Website - Metadata Reader

Menu

Introduction

These functions complement Org Mode publishing features by adding functions to read and manipulate metadata from Org Mode files.

The metadata can then be used to build blog index pages, sitemaps, etc, using the literate programming features Org Mode provides.

The function you want to use is: files-metadata which return a list of association list. Each element collects the metadata of a file and is in the form:

(("FILENAME" . "./admin/switching-to-nginx.org")
 ("BASENAME" . "switching-to-nginx.org")
 ("RELATIVE" . "admin/switching-to-nginx.org")
 ("ABSOLUTE" . "switching-to-nginx.org")
 ("IS_POST")
 ("CATEGORY_FROM_FILE" . "admin")
 ("RELATIVE_URL" . "admin/switching-to-nginx.html")
 ("ABSOLUTE_URL" . "/switching-to-nginx.html")
 ("DATE_ISO8601" . "2014-04-12T100000+0200")
 ("TITLE" . "Switching to NGINX")
 ("AUTHOR" . "Adolfo Villafiorita")
 ("DESCRIPTION" . "Whatever you write in the description property")
 ("DATE" . "<2014-04-12 Sat>")
 ("KEYWORDS" . "webdev, admin")))
;;;;;;;;;;;;;;;;;;;;;;;;;;;;;;;;;;;;;;;;;;;;;;;;;;;;;;;;;;;;;;;;;;;
;;; THE EMACS-LISP FILE IS TANGLED FROM THE CORRESPONDING .org FILE
;;; !!! DO NOT EDIT DIRECTLY !!!
;;;;;;;;;;;;;;;;;;;;;;;;;;;;;;;;;;;;;;;;;;;;;;;;;;;;;;;;;;;;;;;;;;;

Variables

Directory with posts and pathname separator

(defvar posts-dir "notes"
  "Where do the posts live, relative to the site root?")

(defvar dir-sep "/"
  "The path separator")

List Iterators and Selectors

Replicate in Emacs lisp some utilities implemented in Ruby. There are various libraries implementing similar functions, among which dash and seq. We stick to seq.

(defun flatten (lst)
  (labels ((rflatten (lst1 acc)
                     (dolist (el lst1)
                       (if (listp el)
                           (setf acc (rflatten el acc))
                         (push el acc)))
                     acc))
          (reverse (rflatten lst nil))))

(defun compact (list)
  (seq-filter (lambda (x) x) list))

(defun select (predicate list)
  (seq-filter predicate list))

(defun uniq (list)
  (uniq-ll list nil))

(defun uniq-ll (list accumulator)
  (if (not list)
      (reverse accumulator)
    (let ( (el (car list)) )
      (uniq-ll (cdr list) (if (member el accumulator) accumulator (cons el accumulator))))))

File Filters

Support functions to classify and select files:

(defun starts-with-underscore? (pathname)
  "Return non nil if any component of 'pathname' starts with an underscore.

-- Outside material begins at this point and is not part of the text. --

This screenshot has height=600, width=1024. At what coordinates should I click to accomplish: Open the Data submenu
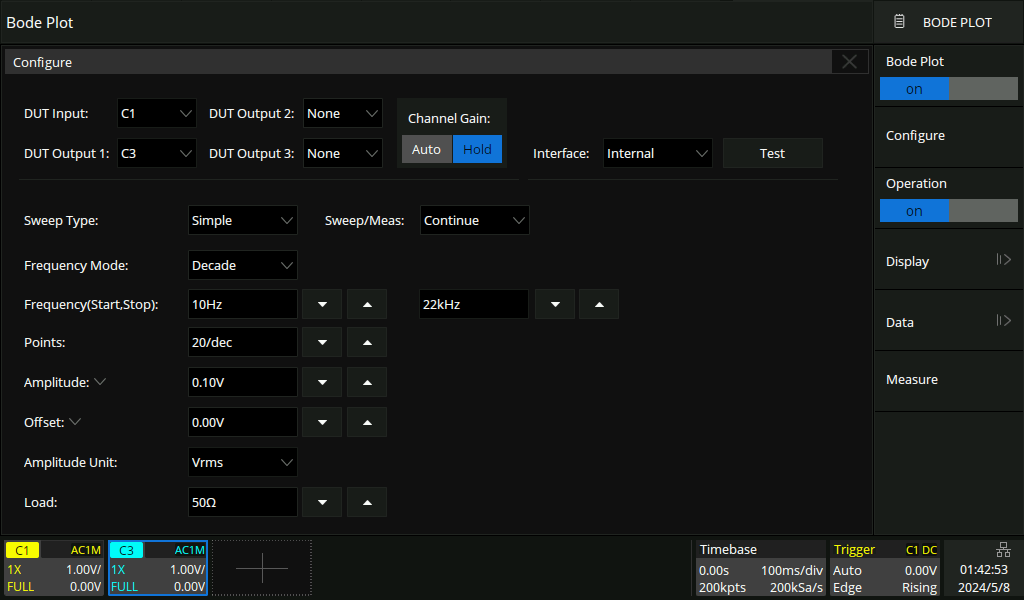click(x=948, y=322)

Similar to Jekyll, files with underscores are ignored."
  (let ( (components (split-string pathname dir-sep)) )
    (seq-filter (lambda (x) (string-match "^_" x)) components)))

(defun is-post? (pathname)
  "Return true if 'pathname' is in the 'posts-dir' directory"
  (let ( (components (split-string pathname dir-sep)) )
    (car (member posts-dir components))))

(defun interesting-files (pathnames)
  "Select the 'pathnames' which we want to process (e.g., they are neither backup files nor do they start with _)"
  (seq-remove (lambda (x) (or (backup-file-name-p x) (starts-with-underscore? x))) pathnames))

Files Metadata

Get the metadata of all the files in a directory. The metadata can be then be used to, e.g., generate the list of posts or a list of files by category.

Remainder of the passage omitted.